Data items:
[Start of section]

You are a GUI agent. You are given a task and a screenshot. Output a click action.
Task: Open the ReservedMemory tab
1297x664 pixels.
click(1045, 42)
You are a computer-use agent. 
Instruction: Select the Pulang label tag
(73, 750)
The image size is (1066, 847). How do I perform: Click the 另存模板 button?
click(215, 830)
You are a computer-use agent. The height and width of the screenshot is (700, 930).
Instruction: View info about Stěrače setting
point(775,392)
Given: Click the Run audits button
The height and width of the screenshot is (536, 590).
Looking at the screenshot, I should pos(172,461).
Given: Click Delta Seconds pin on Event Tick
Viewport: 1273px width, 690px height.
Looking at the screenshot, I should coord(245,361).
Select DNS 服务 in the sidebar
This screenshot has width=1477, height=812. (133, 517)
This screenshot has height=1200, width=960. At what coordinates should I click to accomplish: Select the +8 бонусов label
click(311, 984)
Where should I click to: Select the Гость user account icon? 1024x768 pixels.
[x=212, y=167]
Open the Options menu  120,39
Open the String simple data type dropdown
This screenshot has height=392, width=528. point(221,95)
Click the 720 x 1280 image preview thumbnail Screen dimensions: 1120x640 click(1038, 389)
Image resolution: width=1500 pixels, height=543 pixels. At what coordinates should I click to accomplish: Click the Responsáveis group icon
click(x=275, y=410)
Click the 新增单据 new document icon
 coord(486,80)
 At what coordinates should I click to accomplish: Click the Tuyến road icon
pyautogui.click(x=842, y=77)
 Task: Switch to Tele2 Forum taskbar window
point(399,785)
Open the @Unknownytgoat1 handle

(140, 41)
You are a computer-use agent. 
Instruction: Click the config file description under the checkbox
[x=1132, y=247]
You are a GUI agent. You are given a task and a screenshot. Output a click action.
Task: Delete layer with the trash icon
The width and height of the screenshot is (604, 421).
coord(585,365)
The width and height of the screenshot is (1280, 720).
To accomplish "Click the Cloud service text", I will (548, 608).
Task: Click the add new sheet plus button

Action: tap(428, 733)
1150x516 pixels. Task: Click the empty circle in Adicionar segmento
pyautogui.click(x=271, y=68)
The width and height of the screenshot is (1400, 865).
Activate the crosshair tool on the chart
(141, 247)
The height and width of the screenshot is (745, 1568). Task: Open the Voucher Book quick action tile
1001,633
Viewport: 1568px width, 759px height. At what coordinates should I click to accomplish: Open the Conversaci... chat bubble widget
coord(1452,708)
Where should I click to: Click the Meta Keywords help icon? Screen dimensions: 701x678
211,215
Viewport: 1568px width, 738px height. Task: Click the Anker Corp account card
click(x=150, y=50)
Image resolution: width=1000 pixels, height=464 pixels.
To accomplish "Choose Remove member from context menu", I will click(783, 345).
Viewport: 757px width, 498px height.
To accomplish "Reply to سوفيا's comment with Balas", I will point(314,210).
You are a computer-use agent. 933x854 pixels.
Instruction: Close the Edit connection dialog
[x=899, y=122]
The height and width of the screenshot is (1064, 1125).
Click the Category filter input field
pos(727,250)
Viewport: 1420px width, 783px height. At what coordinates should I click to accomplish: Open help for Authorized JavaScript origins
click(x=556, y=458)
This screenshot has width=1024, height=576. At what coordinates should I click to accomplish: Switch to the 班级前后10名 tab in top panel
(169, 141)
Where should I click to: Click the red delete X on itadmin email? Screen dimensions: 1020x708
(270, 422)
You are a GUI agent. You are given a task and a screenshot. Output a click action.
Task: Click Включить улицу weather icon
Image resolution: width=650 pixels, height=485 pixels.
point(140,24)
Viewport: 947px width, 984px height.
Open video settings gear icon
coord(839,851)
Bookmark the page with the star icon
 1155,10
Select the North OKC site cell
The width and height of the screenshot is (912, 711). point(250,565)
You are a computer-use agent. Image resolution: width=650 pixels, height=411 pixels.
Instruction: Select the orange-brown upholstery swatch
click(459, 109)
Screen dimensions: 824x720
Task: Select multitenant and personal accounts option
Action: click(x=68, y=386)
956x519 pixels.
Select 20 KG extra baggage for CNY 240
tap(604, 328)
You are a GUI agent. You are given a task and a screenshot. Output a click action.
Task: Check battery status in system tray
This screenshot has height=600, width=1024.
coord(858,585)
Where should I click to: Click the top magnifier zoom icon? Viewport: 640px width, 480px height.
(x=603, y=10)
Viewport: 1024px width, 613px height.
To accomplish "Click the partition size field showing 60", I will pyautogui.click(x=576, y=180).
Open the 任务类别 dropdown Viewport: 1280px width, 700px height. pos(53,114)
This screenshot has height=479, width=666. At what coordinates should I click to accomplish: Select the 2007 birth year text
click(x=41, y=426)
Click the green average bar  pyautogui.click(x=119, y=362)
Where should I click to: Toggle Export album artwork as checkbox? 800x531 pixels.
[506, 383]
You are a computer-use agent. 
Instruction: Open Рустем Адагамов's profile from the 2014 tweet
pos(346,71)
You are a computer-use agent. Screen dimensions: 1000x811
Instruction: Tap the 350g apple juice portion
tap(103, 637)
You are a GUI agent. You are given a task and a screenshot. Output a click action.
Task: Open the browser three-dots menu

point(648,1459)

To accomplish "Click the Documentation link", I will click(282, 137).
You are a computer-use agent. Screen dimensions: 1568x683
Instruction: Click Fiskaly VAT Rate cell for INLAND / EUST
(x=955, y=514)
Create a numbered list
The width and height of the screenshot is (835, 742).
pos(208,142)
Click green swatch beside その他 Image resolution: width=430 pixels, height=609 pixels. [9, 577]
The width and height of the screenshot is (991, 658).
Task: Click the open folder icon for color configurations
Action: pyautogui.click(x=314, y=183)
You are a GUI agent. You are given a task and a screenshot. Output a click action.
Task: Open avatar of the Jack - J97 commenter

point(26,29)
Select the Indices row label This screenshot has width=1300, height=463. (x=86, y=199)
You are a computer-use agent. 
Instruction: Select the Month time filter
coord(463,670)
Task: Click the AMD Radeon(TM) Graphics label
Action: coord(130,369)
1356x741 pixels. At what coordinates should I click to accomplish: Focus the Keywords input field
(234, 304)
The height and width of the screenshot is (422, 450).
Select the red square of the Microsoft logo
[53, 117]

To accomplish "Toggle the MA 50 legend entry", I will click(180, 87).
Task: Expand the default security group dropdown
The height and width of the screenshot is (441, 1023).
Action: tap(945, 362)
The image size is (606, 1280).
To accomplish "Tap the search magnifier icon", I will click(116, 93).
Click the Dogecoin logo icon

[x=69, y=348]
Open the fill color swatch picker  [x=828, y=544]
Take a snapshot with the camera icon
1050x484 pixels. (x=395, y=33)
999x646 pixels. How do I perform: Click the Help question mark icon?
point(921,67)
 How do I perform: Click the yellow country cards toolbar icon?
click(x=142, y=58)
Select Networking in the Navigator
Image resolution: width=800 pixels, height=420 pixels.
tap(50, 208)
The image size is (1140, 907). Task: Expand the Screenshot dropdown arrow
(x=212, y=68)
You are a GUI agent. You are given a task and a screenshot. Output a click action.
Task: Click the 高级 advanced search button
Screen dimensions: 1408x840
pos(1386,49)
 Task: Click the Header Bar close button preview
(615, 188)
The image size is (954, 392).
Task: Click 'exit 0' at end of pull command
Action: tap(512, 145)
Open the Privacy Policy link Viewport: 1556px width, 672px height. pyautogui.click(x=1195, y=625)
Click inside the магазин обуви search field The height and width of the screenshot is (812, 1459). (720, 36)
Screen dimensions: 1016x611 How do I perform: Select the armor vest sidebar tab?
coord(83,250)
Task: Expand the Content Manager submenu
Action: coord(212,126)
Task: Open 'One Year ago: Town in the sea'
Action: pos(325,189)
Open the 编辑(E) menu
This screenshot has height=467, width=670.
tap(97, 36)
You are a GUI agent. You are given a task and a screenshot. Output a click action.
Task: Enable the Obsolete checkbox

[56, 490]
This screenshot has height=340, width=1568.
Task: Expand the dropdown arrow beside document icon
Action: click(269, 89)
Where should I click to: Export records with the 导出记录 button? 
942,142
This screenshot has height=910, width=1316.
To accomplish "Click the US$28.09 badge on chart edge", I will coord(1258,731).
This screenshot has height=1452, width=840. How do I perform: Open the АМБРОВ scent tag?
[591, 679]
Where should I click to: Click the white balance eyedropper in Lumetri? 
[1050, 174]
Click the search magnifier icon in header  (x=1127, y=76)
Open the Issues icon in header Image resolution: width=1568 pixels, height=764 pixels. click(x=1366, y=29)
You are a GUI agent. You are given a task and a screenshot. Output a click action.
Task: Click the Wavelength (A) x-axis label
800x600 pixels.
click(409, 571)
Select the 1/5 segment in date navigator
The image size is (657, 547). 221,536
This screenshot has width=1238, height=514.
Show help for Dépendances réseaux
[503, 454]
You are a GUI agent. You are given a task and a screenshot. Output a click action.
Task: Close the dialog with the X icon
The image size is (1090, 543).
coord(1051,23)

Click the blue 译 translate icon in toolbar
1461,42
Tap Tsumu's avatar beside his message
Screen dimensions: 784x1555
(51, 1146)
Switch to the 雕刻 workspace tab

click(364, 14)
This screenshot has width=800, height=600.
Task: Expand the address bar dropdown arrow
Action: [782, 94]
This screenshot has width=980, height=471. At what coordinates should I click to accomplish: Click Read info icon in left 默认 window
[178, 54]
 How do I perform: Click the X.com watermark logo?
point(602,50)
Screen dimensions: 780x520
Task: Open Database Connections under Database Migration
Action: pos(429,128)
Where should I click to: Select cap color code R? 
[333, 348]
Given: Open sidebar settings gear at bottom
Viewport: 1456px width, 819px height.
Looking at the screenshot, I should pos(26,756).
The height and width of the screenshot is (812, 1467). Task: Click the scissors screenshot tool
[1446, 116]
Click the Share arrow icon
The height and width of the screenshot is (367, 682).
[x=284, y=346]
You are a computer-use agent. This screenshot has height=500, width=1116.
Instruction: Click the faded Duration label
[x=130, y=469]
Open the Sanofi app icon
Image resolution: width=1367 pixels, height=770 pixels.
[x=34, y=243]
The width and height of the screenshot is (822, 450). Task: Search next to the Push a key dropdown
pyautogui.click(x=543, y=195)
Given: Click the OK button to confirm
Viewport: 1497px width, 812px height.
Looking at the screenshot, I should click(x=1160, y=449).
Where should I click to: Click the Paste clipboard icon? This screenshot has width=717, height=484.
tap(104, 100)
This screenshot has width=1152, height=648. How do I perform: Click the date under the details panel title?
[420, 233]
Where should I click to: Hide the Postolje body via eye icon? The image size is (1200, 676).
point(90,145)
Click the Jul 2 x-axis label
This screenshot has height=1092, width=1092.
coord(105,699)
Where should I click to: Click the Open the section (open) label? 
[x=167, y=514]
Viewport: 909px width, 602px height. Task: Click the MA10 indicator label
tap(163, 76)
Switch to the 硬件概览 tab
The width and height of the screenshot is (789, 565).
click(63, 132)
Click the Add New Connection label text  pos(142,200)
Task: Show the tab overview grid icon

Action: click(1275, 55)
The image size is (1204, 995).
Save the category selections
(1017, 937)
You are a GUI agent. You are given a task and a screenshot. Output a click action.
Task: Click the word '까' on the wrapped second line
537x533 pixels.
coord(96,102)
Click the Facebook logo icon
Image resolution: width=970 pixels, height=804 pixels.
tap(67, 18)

[End of section]

**WHAT THE TASK REQUIRES**
Taking the records above line by line, count those that hold the word "link"; the number is the entire answer.

**EXPECTED OUTPUT**
2